Between 1951 and 1957 Shoghi Effendi directed the members and used the Council to create an image of an international body handling the Baháʼí affairs in Haifa. According to Shoghi Effendi, the Council's responsibilities were to:
- establish links with the Israeli authorities, and
- negotiate with them concerning an establishing of a Baháʼí court to deal with personal matters,
- assist Shoghi Effendi to complete the superstructure of the Shrine of the Báb
- serve as an international Baháʼí secretariat.

===Baháʼí Court===
In Messages to the Baháʼí World – 1950–1957, Shoghi Effendi described the Baháʼí Court as an "essential prelude to the institution of the Universal House of Justice" (p. 13) and that the IBC "must pave the way for the formation of the Baháʼí Court." (p. 149) It was also cited as one of Shoghi Effendi's goals for the Ten Year Crusade. The Court was to come about as a result of its recognition as a legal non-Jewish religious court inside of the state of Israel and was to be composed of the appointed members from the IBC.(p. 152) Despite his efforts, the Court had not yet come into existence at the time of Shoghi Effendi's death in 1957.
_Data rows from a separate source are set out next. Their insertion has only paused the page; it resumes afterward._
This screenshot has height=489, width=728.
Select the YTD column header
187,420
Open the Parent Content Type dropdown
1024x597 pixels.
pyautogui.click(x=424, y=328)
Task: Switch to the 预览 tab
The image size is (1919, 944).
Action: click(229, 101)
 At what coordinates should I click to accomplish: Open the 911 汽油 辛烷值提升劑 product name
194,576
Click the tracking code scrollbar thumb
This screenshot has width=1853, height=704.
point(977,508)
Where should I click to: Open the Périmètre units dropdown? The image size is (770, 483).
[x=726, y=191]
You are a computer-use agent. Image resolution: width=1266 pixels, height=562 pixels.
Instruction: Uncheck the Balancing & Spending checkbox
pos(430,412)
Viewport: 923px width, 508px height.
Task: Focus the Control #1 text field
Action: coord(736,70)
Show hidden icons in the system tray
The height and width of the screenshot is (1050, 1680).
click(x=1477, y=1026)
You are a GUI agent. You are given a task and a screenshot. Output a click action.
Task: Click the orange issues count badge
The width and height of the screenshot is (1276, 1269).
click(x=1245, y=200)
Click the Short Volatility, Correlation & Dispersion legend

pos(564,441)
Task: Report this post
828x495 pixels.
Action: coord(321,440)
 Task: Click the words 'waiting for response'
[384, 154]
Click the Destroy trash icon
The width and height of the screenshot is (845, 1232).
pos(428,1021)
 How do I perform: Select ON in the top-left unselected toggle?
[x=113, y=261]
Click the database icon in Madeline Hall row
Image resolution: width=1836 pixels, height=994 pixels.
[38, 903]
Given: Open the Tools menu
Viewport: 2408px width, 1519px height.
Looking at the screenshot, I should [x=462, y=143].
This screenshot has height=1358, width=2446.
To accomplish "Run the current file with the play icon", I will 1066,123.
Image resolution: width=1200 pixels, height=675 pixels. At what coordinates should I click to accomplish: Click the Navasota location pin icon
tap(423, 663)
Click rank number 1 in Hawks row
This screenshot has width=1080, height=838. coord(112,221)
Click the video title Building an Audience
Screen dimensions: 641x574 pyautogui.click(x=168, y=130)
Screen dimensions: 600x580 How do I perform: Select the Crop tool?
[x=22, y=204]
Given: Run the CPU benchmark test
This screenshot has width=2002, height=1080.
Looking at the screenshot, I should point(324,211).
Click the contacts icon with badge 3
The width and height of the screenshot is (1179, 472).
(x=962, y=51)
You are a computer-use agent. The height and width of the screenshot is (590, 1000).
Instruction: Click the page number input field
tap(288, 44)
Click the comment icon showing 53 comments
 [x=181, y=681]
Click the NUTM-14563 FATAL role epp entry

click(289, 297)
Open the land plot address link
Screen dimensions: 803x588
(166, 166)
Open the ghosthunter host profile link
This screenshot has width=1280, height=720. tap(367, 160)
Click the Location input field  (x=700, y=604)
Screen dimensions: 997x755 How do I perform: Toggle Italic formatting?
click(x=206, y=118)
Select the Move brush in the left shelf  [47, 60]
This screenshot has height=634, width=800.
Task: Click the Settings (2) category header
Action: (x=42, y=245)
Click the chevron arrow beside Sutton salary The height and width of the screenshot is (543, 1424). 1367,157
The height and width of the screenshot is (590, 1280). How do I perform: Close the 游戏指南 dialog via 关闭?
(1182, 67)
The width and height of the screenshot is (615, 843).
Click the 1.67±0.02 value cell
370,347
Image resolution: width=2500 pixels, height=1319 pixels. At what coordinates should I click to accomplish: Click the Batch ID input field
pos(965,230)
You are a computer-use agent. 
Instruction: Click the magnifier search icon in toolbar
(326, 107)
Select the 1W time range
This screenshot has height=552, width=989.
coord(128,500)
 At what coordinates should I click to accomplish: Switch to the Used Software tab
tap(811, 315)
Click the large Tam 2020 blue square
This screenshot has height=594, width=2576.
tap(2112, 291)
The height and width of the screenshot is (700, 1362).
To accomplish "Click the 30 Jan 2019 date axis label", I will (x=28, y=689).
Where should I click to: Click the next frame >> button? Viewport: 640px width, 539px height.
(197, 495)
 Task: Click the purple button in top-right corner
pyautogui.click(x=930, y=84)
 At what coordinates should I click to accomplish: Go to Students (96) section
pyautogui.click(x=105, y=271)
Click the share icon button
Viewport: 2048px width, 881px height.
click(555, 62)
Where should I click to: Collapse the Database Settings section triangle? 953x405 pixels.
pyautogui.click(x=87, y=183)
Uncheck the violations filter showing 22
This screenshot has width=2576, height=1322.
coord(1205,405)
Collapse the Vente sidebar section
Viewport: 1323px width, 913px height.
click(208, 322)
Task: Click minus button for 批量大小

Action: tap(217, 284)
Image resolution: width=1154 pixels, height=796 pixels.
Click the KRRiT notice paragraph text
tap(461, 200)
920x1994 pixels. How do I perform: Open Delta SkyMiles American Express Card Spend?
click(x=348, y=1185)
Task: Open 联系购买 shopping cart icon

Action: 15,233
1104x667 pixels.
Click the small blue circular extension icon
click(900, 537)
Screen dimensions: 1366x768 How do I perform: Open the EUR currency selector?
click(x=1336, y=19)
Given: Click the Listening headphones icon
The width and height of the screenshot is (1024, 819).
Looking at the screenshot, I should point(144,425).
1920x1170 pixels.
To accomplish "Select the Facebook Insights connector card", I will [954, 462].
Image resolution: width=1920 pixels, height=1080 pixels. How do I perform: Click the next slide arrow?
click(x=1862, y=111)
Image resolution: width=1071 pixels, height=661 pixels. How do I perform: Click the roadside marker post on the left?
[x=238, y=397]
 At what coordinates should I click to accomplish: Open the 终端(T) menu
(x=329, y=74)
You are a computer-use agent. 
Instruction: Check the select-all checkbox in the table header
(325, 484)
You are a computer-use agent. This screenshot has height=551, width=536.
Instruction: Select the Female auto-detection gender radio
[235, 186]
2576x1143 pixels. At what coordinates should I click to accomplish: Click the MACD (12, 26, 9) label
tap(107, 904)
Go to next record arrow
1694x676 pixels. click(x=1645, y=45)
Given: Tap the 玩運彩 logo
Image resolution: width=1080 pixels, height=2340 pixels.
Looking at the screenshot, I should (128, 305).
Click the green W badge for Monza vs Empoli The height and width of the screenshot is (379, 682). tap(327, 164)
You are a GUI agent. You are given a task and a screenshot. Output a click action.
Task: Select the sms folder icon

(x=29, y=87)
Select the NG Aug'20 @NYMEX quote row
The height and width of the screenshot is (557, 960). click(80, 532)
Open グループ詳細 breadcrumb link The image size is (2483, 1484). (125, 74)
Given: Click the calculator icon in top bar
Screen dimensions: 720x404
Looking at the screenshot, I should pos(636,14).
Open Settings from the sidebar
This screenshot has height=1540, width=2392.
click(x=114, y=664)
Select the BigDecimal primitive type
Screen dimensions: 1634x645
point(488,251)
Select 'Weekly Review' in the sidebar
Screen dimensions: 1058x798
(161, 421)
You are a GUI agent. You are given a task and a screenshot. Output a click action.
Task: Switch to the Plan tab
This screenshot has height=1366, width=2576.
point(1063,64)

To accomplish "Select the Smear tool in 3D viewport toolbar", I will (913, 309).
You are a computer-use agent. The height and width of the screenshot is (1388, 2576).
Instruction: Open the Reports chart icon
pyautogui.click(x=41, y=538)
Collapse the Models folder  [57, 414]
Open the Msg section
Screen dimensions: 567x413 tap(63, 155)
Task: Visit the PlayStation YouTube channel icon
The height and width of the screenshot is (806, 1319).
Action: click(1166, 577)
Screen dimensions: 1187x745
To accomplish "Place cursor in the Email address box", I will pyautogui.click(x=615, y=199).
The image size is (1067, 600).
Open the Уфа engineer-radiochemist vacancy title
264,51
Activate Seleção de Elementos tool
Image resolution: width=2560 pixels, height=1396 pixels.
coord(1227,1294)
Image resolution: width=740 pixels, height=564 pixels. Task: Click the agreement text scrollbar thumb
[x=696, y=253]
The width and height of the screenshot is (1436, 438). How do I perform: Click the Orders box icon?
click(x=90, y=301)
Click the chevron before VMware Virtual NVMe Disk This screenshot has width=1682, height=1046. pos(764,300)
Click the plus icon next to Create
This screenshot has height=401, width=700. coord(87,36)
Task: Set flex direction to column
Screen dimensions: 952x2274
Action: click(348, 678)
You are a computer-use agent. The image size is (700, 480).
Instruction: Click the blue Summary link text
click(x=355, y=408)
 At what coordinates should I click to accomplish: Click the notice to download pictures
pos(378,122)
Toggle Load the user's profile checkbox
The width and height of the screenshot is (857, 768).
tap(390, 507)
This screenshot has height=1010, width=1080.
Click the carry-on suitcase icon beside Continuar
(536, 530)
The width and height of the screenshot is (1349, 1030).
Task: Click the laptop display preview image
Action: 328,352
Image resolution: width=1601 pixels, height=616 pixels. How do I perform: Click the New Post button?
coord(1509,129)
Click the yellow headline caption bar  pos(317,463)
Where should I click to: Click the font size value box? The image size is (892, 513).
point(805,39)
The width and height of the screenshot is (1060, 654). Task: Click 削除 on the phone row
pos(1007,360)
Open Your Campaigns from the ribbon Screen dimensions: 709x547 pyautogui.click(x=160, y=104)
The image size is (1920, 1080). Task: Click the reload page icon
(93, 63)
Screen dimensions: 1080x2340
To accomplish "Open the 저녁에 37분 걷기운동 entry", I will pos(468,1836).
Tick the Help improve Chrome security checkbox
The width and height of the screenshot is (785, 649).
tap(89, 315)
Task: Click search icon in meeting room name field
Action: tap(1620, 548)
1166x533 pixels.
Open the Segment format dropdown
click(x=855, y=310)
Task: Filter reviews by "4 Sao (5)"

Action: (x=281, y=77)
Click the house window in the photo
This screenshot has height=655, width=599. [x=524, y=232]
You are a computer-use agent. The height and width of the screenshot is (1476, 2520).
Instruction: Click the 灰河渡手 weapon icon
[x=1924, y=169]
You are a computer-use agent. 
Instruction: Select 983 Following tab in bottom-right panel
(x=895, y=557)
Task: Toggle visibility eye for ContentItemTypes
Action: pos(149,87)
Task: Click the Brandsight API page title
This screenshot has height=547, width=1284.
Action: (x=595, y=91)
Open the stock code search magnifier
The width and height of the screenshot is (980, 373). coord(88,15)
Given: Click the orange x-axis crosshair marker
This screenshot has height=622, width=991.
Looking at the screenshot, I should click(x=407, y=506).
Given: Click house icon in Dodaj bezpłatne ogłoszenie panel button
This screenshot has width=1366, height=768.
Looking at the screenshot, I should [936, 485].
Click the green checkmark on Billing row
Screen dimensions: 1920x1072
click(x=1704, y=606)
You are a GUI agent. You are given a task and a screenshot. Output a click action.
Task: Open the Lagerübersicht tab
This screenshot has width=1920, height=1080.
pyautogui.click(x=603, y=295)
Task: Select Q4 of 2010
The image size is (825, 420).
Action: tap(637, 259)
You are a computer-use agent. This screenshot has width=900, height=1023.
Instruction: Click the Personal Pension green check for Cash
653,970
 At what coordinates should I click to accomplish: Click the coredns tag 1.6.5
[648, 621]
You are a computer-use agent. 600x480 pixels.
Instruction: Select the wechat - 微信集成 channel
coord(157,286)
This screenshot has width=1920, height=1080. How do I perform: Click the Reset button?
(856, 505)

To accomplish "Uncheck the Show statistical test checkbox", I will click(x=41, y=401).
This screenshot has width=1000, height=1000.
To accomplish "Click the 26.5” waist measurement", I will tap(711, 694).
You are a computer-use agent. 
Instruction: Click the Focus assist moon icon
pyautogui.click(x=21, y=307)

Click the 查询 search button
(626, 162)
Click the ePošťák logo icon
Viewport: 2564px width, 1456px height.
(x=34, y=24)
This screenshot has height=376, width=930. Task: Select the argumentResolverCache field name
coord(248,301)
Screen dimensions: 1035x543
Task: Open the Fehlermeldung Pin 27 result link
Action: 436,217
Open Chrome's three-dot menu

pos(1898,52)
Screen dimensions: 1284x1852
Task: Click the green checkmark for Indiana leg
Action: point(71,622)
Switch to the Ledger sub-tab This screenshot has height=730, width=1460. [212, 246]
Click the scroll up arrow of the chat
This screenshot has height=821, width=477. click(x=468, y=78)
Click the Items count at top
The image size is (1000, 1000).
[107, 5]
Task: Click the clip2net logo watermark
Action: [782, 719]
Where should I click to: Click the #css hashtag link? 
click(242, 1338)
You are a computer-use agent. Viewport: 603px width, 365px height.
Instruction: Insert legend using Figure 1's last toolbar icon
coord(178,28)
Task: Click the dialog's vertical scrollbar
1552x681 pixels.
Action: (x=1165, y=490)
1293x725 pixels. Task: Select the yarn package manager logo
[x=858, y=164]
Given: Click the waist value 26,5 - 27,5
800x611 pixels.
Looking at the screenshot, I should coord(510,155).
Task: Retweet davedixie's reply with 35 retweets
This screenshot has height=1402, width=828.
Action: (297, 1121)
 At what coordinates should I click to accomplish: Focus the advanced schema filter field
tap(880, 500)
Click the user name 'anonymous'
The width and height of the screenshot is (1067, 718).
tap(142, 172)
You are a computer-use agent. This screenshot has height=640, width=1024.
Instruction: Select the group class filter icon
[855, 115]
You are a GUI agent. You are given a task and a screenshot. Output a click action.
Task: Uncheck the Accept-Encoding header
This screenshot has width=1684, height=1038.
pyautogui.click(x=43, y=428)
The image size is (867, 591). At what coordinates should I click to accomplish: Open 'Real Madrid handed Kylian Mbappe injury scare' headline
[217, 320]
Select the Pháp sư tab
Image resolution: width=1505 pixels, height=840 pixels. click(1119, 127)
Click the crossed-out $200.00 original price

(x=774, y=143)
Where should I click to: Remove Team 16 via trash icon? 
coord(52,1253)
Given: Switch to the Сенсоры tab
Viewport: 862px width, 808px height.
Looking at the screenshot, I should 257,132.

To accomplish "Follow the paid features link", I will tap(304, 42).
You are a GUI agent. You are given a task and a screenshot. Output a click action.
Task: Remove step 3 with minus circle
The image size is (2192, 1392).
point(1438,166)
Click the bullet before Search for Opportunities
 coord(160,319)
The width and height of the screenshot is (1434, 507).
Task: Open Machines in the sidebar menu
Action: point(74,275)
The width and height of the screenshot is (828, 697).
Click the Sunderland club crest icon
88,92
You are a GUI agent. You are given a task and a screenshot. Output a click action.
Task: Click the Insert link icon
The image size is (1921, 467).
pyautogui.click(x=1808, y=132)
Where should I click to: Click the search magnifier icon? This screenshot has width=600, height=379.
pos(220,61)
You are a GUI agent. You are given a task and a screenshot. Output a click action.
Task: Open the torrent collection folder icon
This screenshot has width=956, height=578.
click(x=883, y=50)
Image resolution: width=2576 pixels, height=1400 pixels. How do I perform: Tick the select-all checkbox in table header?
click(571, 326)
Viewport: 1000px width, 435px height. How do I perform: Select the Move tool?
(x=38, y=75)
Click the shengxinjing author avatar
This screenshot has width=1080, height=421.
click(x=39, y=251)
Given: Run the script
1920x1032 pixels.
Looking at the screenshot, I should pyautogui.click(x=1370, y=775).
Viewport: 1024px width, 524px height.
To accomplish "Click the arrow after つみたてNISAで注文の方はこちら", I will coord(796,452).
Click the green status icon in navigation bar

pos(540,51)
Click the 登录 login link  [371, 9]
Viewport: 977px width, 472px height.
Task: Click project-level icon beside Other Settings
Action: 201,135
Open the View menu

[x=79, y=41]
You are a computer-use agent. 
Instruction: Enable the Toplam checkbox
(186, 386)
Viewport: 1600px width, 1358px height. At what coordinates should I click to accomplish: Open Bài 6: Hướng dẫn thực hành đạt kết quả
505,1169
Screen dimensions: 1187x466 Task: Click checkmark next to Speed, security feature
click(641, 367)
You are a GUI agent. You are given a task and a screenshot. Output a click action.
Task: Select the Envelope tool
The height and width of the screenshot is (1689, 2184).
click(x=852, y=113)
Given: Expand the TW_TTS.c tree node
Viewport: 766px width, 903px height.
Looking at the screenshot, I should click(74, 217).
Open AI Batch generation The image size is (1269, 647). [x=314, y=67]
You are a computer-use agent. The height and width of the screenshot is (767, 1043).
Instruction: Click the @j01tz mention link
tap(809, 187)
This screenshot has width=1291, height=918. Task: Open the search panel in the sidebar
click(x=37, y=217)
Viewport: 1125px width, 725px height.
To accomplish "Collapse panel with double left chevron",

From this point forward the IBC operated under the direction of the Custodial Hands of the Cause and they agreed to carry out Shoghi Effendi's plans for its evolvement.(Ministry of the Custodians, p. 37) In November 1959 the Hands announced to the Baháʼí world that the International Baháʼí Council would go from an appointed body to an elected body. They said: "We wish to assure the believers that every effort will be made to establish a Baháʼí Court in the Holy Land prior to the date set for this election. We should however bear in mind that the Guardian himself clearly indicated this goal, due to the strong trend towards the secularization of Religious Courts in this part of the world, might not be achieved." (Ministry of the Custodians, p. 169) The IBC's recognition as a Baháʼí court was never achieved.

In 1960 one of the members of the IBC, Charles Mason Remey, was declared as a Covenant-breaker by the Hands for claiming to be the Guardian and was expelled from the Baháʼí Faith.

===Duly Elected Body===
The election for the new International Baháʼí Council was scheduled for Ridvan 1961. The Hands of the Cause declared themselves ineligible for election and requested the Baháʼís not vote for them since the appointed institutions of the Baháʼí Faith were different in both nature and function from the elected administrative bodies. The election was concluded via postal ballot by all members of National Spiritual Assemblies and regional spiritual assemblies of 1960–61. All adult Baháʼís were eligible for election except for the Hands of the Cause. The members of the elected Council were:

- Ali Nakhjavani		(1961–63)	President
- Sylvia Ioas	(1961–63)	Vice President
- Charles Wolcott	(1961–63)	Secretary General
- Jessie Revell		(1961–63)	Treasurer
- Ian Semple		(1961–63)	Assistant Secretary
- Luṭfu'lláh Ḥakím	(1961–63)	Eastern Assistant Secretary
- Ethel Revell		(1961–63)	Western Assistant Secretary
- Borrah Kavelin		(1961–63)	Member-at-large
- Mildred Mottahedeh	(1961–63)

The elected IBC was under the direction and supervision of the Hands of the Cause of God. The Council's responsibilities included two of the original functions assigned by Shoghi Effendi:
- to forge links with the Israeli authorities, and
- to negotiate with them related to matters of personal status.

In addition to these, the Hands instructed the Council to assist them with:
- the care of the properties at the World Centre,
- the establishment of the Universal House of Justice,
- any other functions they assigned.

===Universal House of Justice===
The election of the Universal House of Justice took place on Ridvan 1963. With this election, the International Baháʼí Council ceased to exist although five male members of the Council were elected.